"Pesan es kopi aja satu, tapi nanti saya pesan lagi ya" ujarku pada pelayan yang menghampiri. Ia menulis pesananku, lalu memintaku menunggu sebentar.
Aku tiba di Mehandra Cafe sekitar 30 menit lebih awal dari waktu janjian kami. Aku merasa perlu membuat kesan yang bagus pada pertemuan ini. Bukan karena aku menganggap ini pertemuan bisnis. Aku hanya merasa senang sejak tadi pagi dan kesenangan itu masih kurasakan hingga saat ini.

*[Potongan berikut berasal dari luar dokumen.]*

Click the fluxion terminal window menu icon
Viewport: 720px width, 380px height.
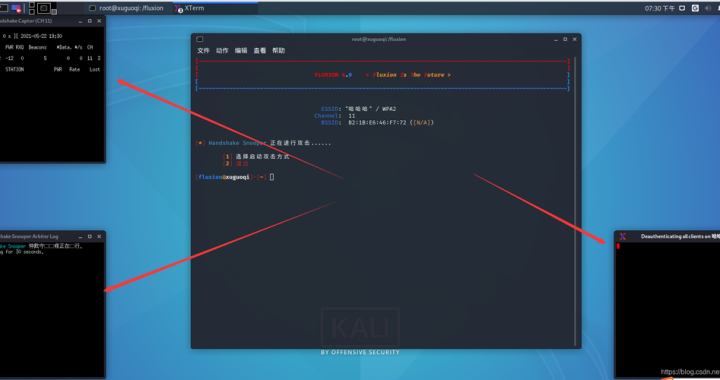199,39
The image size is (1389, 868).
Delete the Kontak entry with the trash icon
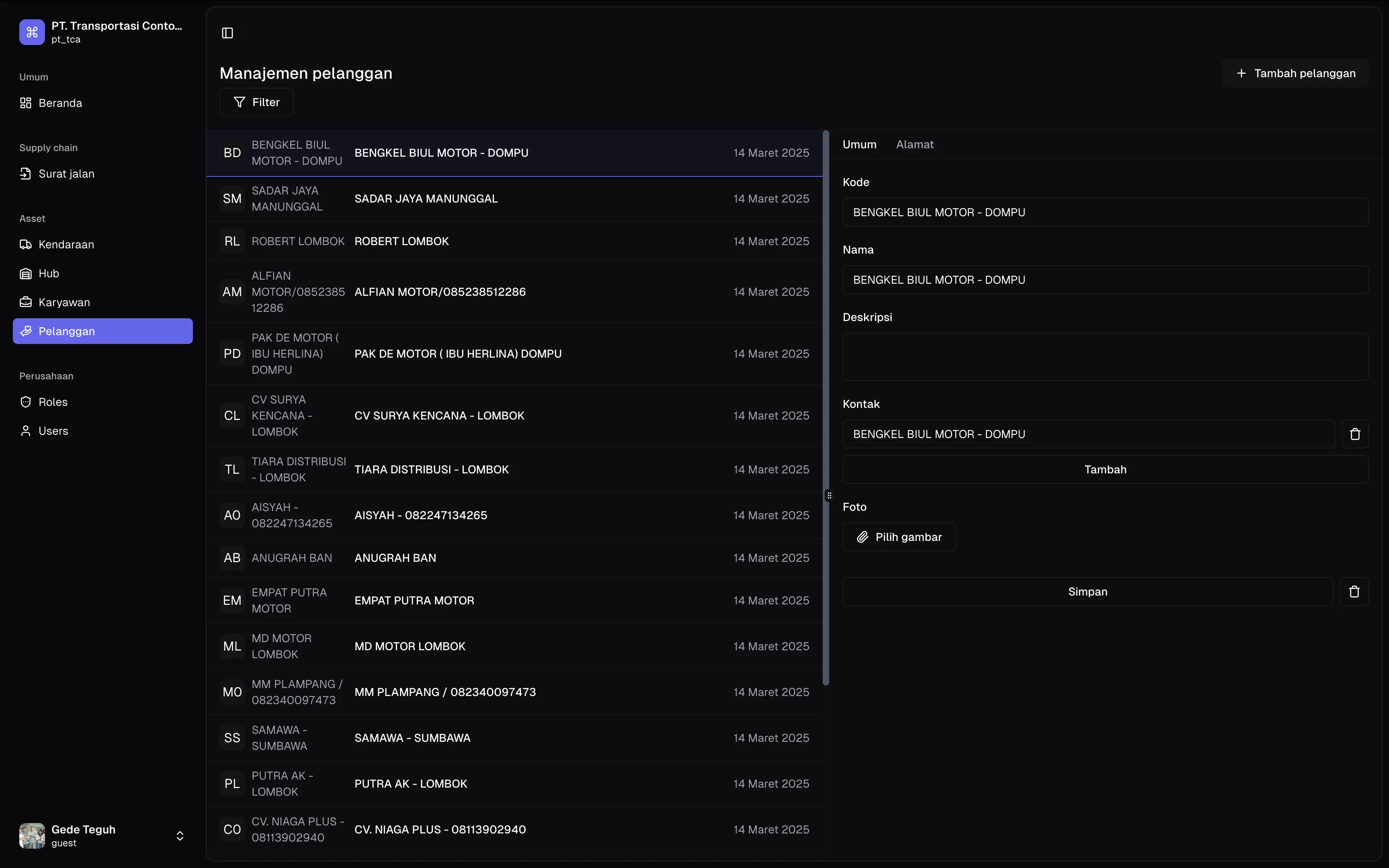tap(1354, 434)
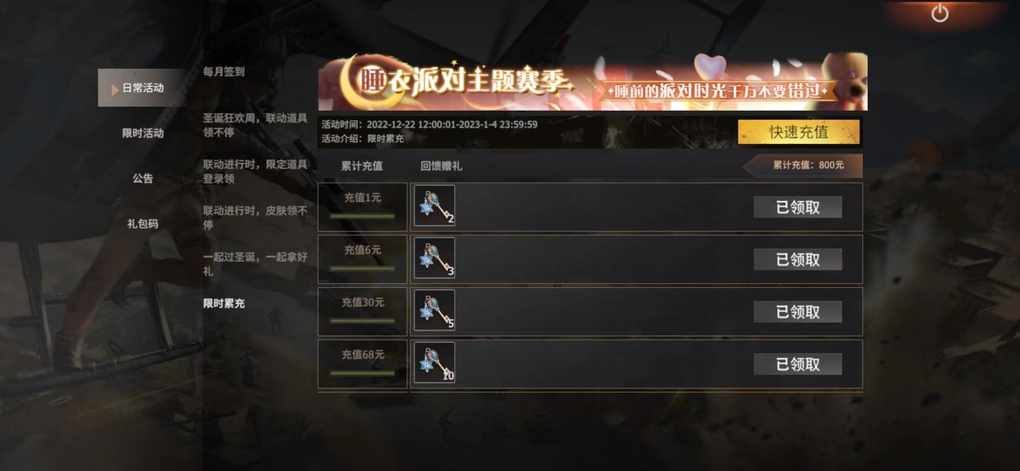Click the 睡衣派对主题赛季 banner
The width and height of the screenshot is (1020, 471).
(x=593, y=81)
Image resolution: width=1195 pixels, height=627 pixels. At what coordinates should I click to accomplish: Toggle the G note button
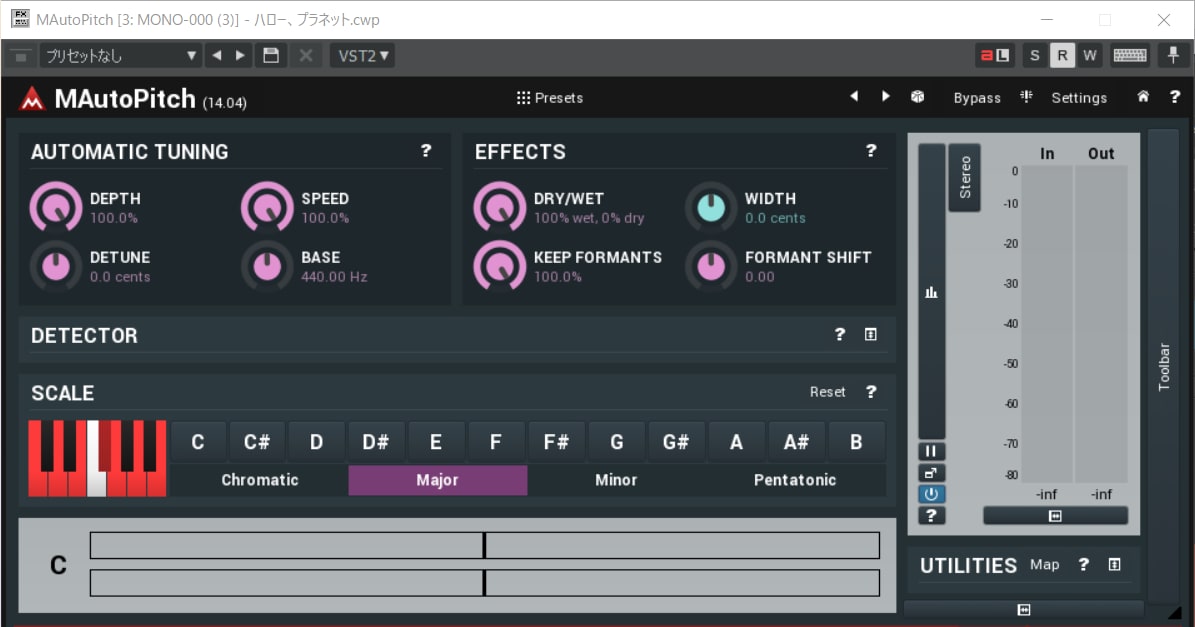[617, 442]
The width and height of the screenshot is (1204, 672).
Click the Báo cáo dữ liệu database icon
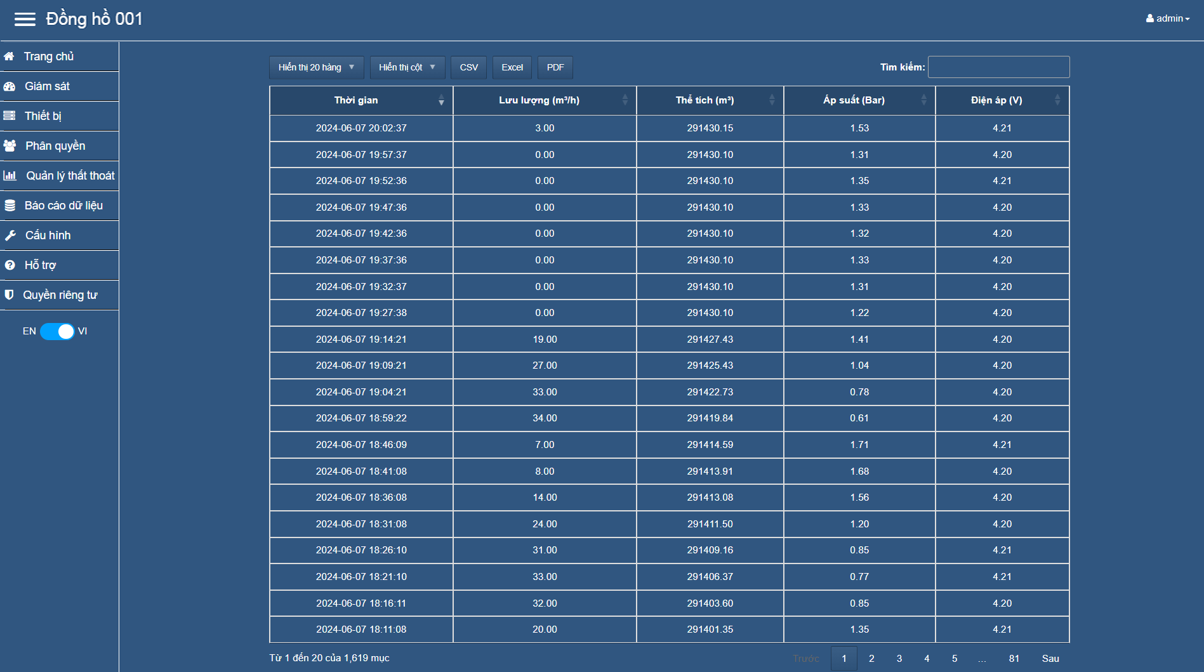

Pagi tadi aku mendapat email balasan dari Narta. Isinya hasil pelacakan IP address yang kuberikan kemarin, asal-usul sebenarnya dari si pemilik IP address tersebut, apa yang ia kerjakan saat ini, dan apa ia benar-benar memiliki kaitan denganku di masa lalu. Narta menyelesaikan semuanya. Ia bekerja dengan sangat baik, dan itu membuatku senang. Sebenarnya pekerjaan Narta selalu baik, bahkan sempurna. Yang membuatku senang bukan kepalang adalah identitas asli dari si pemilik IP address tersebut. Ternyata aku mengenalnya selama ini. Bahkan dua tahun lalu aku sempat menanamkan beberapa modal ke perusahaan miliknya. Aku merasa lubang kosong di dadaku itu kini mulai terisi, walau sedikit.
"Kamu di meja nomor 46?" Tanya si Rifanisa alias Rizky di telepon.
Aku melihatnya dari balkon lantai dua cafe ini. Ia nampak tergesa-gesa memakai sweater miliknya, merapikan rambut, memakai kacamata, lalu menutup pintu mobil. Ia lantas berjalan-cepat sekali ke dalam cafe. Aku sudah memberitahunya bahwa aku memang di meja nomor 46.
Aku melambaikan tanganku sambil tersenyum begitu kulihat ia muncul dari tangga. Si Rifanisa alias Rizky itu menyibak rambutnya ke belakang telinga sambil berjalan ke arahku. Senyumnya belum muncul sama sekali.
"Apa kabar?" Tanyanya setelah duduk di kursi di depanku. Ia menaruh tasnya di bawah meja.
"Kabarku baik, Ky. Kamu juga baik-baik saja kan?" Ujarku. Kupanggil pelayan yang tadi melayaniku sekali lagi.
Kami memesan beberapa makanan ringan dan minuman, lalu mulai mengobrol santai. Aku sedang menunggu.
"Kamu mau bertemu seseorang kan di sini?" Rizky mengucek es jeruk miliknya. Ia memandangku. "Siapa dia?" Imbuhnya.
"Kamu pura-pura bodoh, atau mau pura-pura membodohiku, Ky?" Aku balik bertanya padanya. kulihat layar ponselku sejenak.
"Aku tahu kamu itu Rifanisa." Aku melanjutkan ucapanku. Kutatap wajah Rizky sejenak, lalu kualihkan pandanganku ke layar ponsel.
Rizky nampak belum mau bicara.
"Sebenarnya, aku tidak tahu kamu itu Rifanisa sampai tadi pagi. Awalnya aku hanya merasa suara yang kudengar kemarin sore membuat lubang kosong di sini sedikit terisi. Aku mulai merasa senang setelahnya, jadi kuputuskan untuk melacak semua hal tentang si penelepon itu." Aku menunjuk dadaku. Rasanya aku ingin banyak bicara di sini, tapi sepertinya tidak bisa begitu. Aku harus cepat menyelesaikan kalimat-kalimatku sebelum pandanganku yang tak kuinginkan terjadi.
Kepalaku mulai terasa pusing. Penglihatan jarak dekatku mulai kabur. Aku tak bisa melihat wajah Rizky dengan jelas, apalagi makanan-makanan dan minuman di depanku. Semuanya burem. Pandangan jarak jauhku sebaliknya. Aku bisa melihat dengan jelas tulisan 'Desain itu gak murah' di kaos salah satu pengunjung cafe ini. Ia berdiri kira-kira tujuh meter dari tempatku. Rupanya gejala 'gelap' itu sudah dimulai. Jadi, akan kuteruskan saja kalimat-kalimatku sekarang.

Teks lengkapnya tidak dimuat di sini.